= DOCUMENT EXTRACT =
--
The other day in the hardware store I overheard someone ask the clerk for some rose food. My eyebrows went up as I thought to m’self, “Are they kidding, thinking that roses need their own special food? Next, I’ll hear about plants that prefer vegetarian or kosher food, perhaps fish emulsion on Fridays?”
All this food science when it comes to plants may boost fertilizer sales, but it hardly bothers plants either way. Plants take up the bulk of their nutrients as ions (charged atoms or groups of atoms) that are dissolved in water in the soil. Rock particles, as well as humus and organic fertilizers, decompose to release nutrient ions slowly into the soil solution. Chemical fertilizers are already in ionic form, so when you sprinkle a handful on the soil, they dissolve as soon as they contact water.
A Well-Rounded, Wholesome Diet
What’s so special about rose food for roses? Nothing. All plants need healthy doses of nitrogen, phosphorus, and potassium, and lesser amounts of other nutrient elements. But unless a soil is an infertile sand where neither crop rotation nor some weed growth is allowed to balance soil nutrients, specific foods don’t usually have to be tailored for specific plants.
My garden grows pretty well, and I feed all my plants the same diet: An annually replenished mulch of wood chips, leaves, or compost, and, if extra nitrogen is needed, an annual sprinkling of soybean meal. Theoretically and in practice, an inch depth of compost alone provides sufficient nourishment for the plants. That inch depth of compost is the only thing my vegetable beds get each year, and it nourishes closely planted cabbages, tomatoes, lettuces, and other plants from the first breath of spring until cold weather barrels in to shut down production.
Garden plants that are pressed into sustained production (nonstop flowering of those rose bushes, for example) or vegetables best plumped up with extra-succulence, like some leafy vegetables, might need an extra push with additional nitrogen. Or not.
--
= WHAT IS REQUIRED =
Continue the piece about feeding garden plants and the myth of special rose food, starting right after its last sentence.
--
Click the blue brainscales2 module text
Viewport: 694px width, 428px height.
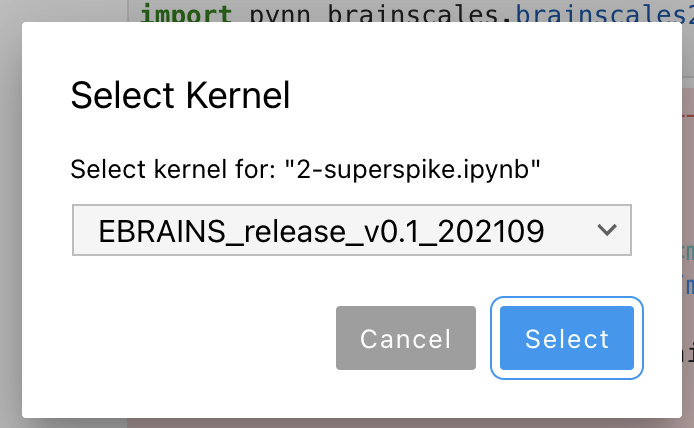point(604,13)
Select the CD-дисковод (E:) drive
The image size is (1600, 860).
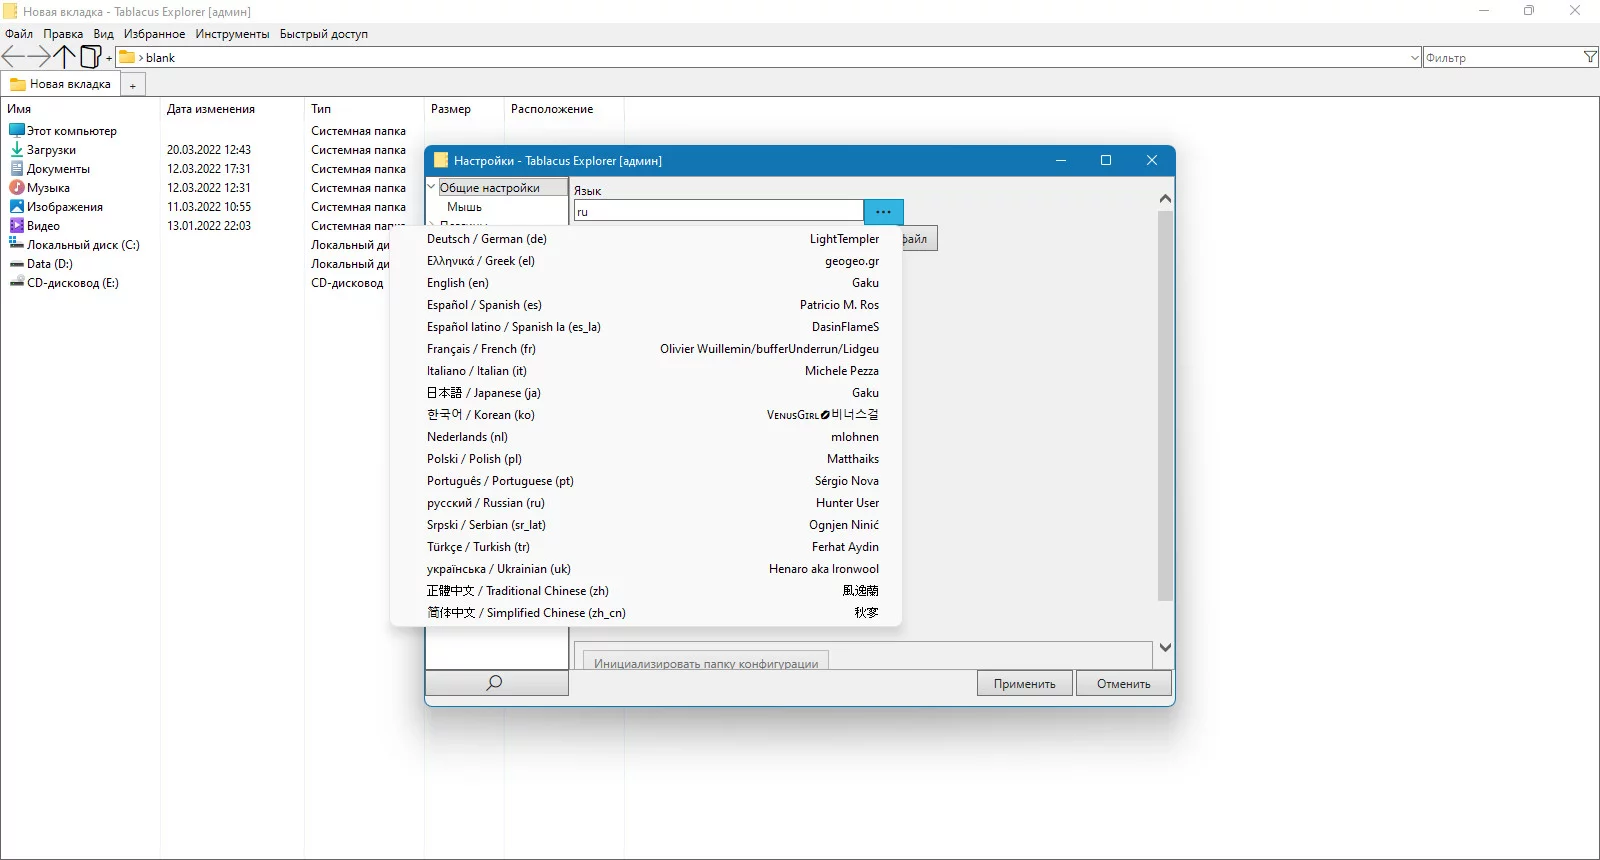coord(72,283)
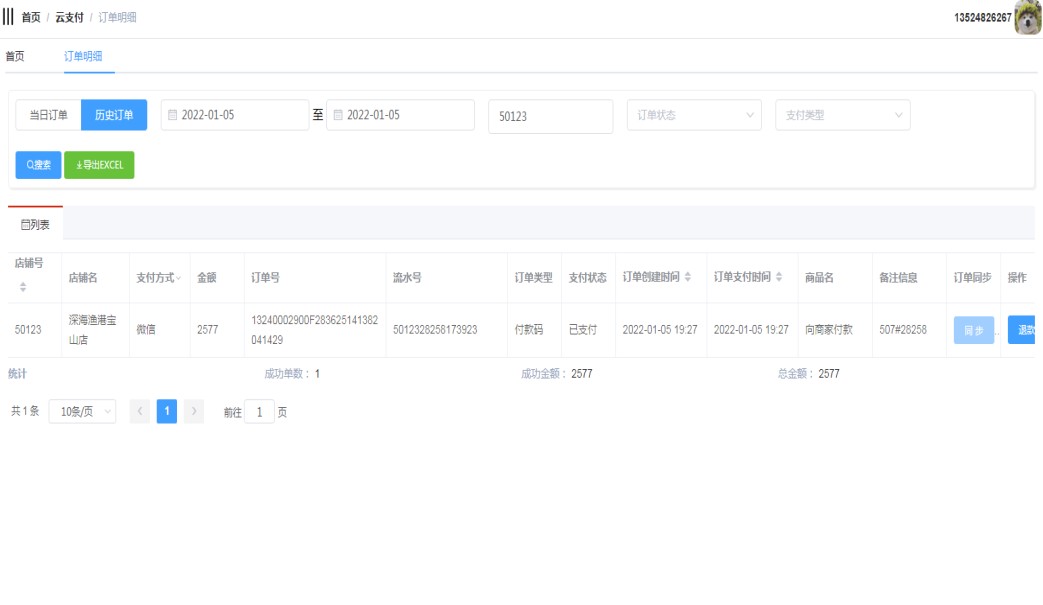Viewport: 1043px width, 605px height.
Task: Select the 历史订单 toggle option
Action: (114, 115)
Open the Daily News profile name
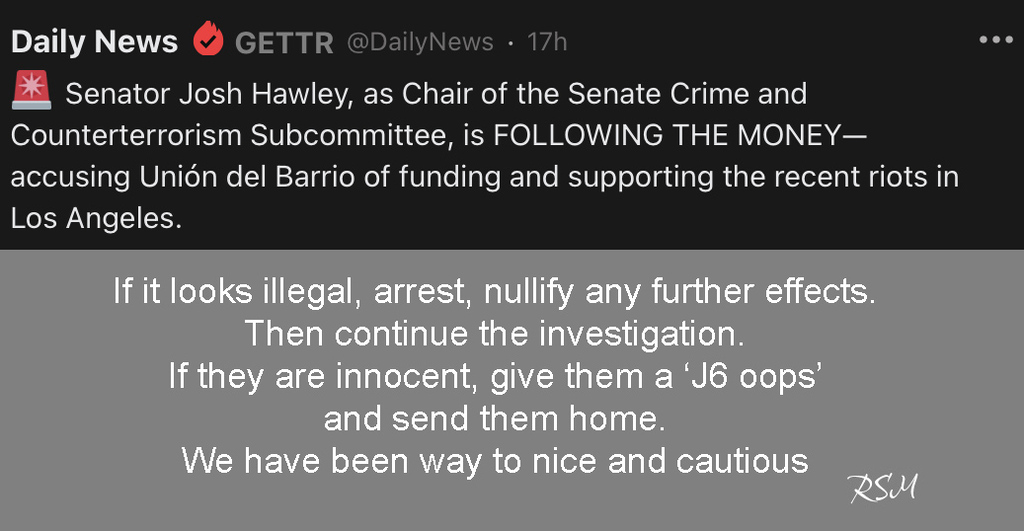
--
= ANSWER SECTION =
Soybean meal, available in garden centers as well as anywhere selling animal feeds, is insurance in the form of a high nitrogen, organic fertilizer. Cottonseed meal, hoof and horn meal, alfalfa meal, or blood meal would serve as well. Soil microorganisms decompose the proteins in any of these fertilizers in a series of steps to produce amino acids, then ammonium ions, then nitrate ions. The latter two ions are the forms of nitrogen most utilized by plants.
I grew Brussels sprouts unsuccessfully for many years, with sprouts hardly bigger than marbles lining up along the spindly stalks. So last year, I sprinkled some soybean meal (2 pounds per hundred square feet) on the ground before laying down the compost. Success! The plants grew into sturdy, five-foot-high stalks along which were lined up almost golfball-sized sprouts.
Flowers and mature trees and bushes get nothing more than arborists’ wood chips, leaves, hay, straw, or wood shavings here. Even these low nitrogen mulches eventually release nitrogen as their lower layers break down in the soil.
But Still . . .
You might point out that, still, there are some plants that need a specialty plant food: “acid plant food” for azaleas and rhododendrons, for example. You’ve got a point; these plants do have special needs. But my universal pabulum of mulch and soybean meal also suffices for them.
The special requirement of these plants is an acid soil. If a soil is not naturally acidic, the soil doesn’t need an “acid plant food,” it needs to be made acidic. The way to make a soil acidic is with sulfur, a naturally mined mineral. The amount needed depends on the existing soil acidity (determined with a quick soil test), the desired soil acidity (a pH of about 5 for acid-loving plants), and whether the soil is sandy or clayey. A sandy soil needs about 3⁄4# per 100 sq. ft. for each pH unit change; clay soils need about two-and-a-half times that amount. The sulfur to use is “pelletized” because it’s less dusty to work with. And, obviously, any compost for these plants should have had no added limestone.
What about the special nitrogen requirement of these plants? Commercial “acid plant food” supplies acid-loving plants with their preferred form of nitrogen, which is ammonium ion. Let’s see what happens to my soybean meal in an acid soil. A few paragraphs earlier, I wrote that though an orchestrated series of steps, various soil microorganisms gobble up proteins in soybean meal or other organic fertilizers, breaking them down to amino acids, ammonium ions, and then nitrate ions. In acidic soils, microorganisms that do that last job are absent. Breakdown stops at ammonium ion — just what those plants like best.